My answer is in large part an expansion on Old Brixtonian’s comment.
As he says, the first sentence contains an error (perhaps merely typographical): “how is it what” should be “how is it that.” As written, it is nonsense. But your understanding is correct that the intended meaning is
If they had really …, why are there …
The second example is a mess.
I agree that story is important but what is story.
Ignoring the missing article before the second “story,” this sentence uses the word “story” in two different meanings. As a result, it makes no sense: how can you agree that something is important if you do not know what that something is. The intended thought is
I do not agree that the plot is important to a story.
The phrase “I agree but” is a way to state partial agreement at best. Here the following sentences make it clear that the speaker does not agree at all.
The intended meaning of the third sentence is expressed very unclearly. It could be construed to mean that the number of plots that have been used by many story tellers is very small. In context of course, it is obvious that this construction is wrong. What is intended is something like:
Few if any stories have a basic plot that is original. How many stories are variations on “boy meets girl; boy loses girl; boy gets girl”?
The conclusion is not even a real conclusion but rather a meaningless question:
If it is not just what happened, is it how what happened happened?

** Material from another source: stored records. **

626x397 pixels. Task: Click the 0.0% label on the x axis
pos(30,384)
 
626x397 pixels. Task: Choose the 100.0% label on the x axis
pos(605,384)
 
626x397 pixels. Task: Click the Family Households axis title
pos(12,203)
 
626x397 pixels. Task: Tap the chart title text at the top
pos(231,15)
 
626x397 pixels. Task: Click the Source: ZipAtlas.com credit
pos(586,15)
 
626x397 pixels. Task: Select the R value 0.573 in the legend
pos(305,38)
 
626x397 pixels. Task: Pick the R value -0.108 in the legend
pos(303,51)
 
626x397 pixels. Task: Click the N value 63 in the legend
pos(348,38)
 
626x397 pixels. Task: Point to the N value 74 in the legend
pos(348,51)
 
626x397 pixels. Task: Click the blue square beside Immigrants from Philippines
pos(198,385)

We can sense a general thought there, but it is vague. You did well to decipher what you did out of it.
This may have been what the author had in mind.
I do not agree that the bare plot is what makes a story appealing. There are only a small number of plots to work from. It is how the story teller embellishes and elaborates the basic plot that makes a story interesting and appealing.
If that or something similar is what the writer intended, it is a cogent thought lost in a maze of careless expression.